§ Do this
Copy out the rows below word for word, starting at the line that contains "Task: Click the commits history clock icon" and stopping after the line that contains "pyautogui.click(x=262, y=226)".
((
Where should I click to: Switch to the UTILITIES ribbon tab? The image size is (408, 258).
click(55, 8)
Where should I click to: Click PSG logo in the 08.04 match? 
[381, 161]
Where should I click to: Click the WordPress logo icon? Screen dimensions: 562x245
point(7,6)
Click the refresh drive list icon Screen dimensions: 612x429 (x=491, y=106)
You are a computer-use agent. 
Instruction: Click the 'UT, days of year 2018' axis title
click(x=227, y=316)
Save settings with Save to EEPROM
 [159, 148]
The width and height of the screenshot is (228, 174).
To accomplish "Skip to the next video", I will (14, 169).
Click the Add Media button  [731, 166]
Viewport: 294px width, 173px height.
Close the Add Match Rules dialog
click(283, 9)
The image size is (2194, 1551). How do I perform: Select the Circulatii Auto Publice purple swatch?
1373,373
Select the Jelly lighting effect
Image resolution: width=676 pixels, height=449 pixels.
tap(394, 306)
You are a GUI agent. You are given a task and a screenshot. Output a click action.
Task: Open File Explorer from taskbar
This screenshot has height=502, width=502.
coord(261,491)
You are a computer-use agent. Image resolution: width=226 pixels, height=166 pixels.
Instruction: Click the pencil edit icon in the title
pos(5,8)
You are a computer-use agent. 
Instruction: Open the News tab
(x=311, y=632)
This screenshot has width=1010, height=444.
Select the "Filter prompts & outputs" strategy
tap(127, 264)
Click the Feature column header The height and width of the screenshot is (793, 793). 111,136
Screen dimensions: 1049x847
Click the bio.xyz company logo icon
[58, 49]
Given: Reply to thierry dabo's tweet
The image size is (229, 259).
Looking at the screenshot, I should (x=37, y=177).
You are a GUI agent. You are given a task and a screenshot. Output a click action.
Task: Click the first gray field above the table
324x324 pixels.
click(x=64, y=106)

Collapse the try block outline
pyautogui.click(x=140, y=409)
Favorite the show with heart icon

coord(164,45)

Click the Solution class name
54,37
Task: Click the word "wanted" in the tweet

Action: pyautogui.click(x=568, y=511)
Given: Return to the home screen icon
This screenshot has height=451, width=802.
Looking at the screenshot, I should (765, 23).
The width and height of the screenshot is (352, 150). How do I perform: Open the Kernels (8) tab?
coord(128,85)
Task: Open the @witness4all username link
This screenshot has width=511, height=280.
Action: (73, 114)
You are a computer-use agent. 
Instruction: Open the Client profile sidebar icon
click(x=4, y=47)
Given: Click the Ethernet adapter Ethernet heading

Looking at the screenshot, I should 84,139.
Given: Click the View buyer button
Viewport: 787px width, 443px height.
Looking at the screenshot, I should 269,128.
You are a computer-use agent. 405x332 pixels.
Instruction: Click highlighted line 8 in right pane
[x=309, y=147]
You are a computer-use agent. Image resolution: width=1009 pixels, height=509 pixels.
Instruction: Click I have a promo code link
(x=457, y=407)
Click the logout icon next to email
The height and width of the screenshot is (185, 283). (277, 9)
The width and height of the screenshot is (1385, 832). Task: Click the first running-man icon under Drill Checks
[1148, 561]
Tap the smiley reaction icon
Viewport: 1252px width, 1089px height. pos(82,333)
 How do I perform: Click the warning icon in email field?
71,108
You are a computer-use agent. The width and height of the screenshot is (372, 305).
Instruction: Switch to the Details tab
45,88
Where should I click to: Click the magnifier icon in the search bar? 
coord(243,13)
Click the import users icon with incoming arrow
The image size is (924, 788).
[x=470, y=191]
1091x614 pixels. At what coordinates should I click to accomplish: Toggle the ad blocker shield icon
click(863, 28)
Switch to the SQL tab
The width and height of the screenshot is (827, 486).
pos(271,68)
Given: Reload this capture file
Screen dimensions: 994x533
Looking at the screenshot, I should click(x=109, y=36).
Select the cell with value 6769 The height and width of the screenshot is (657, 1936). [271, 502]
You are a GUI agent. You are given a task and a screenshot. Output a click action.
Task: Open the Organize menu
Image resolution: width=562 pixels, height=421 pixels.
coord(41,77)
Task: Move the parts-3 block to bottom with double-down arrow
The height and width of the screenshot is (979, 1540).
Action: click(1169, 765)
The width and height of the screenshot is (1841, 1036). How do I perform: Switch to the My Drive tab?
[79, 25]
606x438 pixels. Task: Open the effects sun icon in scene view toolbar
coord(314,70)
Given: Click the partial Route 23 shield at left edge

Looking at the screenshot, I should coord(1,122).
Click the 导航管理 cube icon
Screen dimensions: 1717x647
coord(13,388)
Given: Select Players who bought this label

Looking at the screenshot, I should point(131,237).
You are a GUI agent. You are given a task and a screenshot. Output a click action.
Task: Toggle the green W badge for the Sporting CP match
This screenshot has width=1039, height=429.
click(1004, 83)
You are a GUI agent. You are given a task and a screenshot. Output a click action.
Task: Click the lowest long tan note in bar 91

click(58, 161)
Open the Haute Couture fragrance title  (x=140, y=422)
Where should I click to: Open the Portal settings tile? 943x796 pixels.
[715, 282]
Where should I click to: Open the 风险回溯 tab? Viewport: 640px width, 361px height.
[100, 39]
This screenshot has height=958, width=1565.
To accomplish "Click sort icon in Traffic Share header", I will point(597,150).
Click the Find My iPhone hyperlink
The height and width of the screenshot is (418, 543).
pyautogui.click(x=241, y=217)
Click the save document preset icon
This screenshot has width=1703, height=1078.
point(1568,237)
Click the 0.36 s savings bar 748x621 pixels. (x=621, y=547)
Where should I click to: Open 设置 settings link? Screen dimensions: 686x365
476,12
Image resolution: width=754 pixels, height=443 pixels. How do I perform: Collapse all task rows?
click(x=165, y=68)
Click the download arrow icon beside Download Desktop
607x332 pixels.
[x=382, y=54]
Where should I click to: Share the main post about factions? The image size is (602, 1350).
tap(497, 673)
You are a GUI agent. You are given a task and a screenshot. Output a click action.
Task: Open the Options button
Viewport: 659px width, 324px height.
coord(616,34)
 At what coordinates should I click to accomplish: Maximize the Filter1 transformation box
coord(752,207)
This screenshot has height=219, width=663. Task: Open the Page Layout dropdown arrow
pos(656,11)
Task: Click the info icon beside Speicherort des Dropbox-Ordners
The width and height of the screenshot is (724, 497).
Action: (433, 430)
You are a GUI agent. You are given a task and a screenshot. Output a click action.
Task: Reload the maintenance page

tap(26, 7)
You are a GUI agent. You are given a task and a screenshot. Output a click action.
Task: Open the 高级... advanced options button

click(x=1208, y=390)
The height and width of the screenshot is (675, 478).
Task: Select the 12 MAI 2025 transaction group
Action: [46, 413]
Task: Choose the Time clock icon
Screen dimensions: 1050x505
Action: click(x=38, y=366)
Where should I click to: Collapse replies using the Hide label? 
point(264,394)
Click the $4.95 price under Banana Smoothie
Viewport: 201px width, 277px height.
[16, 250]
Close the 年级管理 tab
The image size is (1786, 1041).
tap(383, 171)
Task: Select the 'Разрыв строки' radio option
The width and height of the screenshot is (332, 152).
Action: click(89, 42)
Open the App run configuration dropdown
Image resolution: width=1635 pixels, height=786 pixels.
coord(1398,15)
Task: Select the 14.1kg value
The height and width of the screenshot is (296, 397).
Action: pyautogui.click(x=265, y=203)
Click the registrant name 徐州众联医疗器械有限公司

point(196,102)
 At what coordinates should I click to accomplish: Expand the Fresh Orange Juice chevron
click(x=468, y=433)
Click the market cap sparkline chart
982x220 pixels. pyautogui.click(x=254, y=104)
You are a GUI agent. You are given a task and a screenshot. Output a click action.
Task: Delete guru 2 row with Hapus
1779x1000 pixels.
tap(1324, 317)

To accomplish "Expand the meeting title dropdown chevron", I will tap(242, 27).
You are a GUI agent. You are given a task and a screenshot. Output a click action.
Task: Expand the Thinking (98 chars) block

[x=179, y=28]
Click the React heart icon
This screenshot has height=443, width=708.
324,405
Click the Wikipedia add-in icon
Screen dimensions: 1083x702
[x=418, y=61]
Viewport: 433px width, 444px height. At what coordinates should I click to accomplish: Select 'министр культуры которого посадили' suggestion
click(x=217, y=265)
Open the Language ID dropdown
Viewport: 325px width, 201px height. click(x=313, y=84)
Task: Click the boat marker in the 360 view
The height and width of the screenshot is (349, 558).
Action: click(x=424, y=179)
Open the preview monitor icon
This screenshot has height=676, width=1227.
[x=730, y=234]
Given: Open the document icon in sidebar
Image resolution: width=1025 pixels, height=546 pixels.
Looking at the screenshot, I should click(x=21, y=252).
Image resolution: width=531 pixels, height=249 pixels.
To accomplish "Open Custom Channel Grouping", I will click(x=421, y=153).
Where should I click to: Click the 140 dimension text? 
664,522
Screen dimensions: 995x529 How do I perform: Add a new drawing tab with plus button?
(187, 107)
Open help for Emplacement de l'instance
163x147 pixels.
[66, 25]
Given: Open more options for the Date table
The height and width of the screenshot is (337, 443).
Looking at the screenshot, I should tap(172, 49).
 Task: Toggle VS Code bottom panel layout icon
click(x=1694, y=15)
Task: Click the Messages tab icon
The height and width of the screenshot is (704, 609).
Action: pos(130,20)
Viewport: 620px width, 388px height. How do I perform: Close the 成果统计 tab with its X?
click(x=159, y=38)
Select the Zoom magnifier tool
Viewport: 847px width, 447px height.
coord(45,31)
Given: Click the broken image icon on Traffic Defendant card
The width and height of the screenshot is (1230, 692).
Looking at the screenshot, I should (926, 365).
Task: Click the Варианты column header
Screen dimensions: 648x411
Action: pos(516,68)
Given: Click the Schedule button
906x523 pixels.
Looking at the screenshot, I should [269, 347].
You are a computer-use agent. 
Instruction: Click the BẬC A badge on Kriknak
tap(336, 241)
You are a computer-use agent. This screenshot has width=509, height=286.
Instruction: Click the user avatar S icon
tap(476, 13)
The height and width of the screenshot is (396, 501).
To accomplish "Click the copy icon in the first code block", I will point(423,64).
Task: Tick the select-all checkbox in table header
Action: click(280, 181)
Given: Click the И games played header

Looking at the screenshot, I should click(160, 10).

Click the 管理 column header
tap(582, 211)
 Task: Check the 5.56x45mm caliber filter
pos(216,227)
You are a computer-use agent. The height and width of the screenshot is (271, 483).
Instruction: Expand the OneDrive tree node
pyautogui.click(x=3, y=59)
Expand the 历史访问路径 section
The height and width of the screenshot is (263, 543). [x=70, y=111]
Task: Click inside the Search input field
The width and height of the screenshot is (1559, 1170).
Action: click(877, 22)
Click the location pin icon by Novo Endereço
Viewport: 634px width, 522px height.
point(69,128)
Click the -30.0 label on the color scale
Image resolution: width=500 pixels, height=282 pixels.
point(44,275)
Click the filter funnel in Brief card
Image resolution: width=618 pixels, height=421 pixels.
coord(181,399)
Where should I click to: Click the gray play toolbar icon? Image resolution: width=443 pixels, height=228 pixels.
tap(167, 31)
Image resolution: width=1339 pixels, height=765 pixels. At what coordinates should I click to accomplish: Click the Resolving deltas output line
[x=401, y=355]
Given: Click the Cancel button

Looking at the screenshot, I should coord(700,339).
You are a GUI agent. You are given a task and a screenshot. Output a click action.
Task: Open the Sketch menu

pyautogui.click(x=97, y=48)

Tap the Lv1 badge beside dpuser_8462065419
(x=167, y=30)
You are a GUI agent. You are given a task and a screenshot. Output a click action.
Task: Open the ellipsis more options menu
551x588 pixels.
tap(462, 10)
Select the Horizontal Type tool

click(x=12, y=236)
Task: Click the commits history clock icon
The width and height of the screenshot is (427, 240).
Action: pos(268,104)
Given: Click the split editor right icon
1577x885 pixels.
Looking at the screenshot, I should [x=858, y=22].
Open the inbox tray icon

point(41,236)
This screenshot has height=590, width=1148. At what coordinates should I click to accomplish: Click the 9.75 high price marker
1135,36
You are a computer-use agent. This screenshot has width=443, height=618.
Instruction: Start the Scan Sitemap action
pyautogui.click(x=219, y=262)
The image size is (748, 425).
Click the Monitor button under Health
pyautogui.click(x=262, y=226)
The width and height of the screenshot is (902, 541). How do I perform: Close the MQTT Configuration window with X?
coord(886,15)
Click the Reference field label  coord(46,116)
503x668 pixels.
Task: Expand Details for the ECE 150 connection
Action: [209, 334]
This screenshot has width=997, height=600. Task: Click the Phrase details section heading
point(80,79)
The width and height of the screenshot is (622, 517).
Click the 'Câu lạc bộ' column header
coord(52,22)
))
§ Solution to this task
Task: Click the commits history clock icon
The width and height of the screenshot is (427, 240).
Action: pos(268,104)
Given: Click the split editor right icon
1577x885 pixels.
Looking at the screenshot, I should [x=858, y=22].
Open the inbox tray icon

point(41,236)
This screenshot has height=590, width=1148. At what coordinates should I click to accomplish: Click the 9.75 high price marker
1135,36
You are a computer-use agent. This screenshot has width=443, height=618.
Instruction: Start the Scan Sitemap action
pyautogui.click(x=219, y=262)
The image size is (748, 425).
Click the Monitor button under Health
pyautogui.click(x=262, y=226)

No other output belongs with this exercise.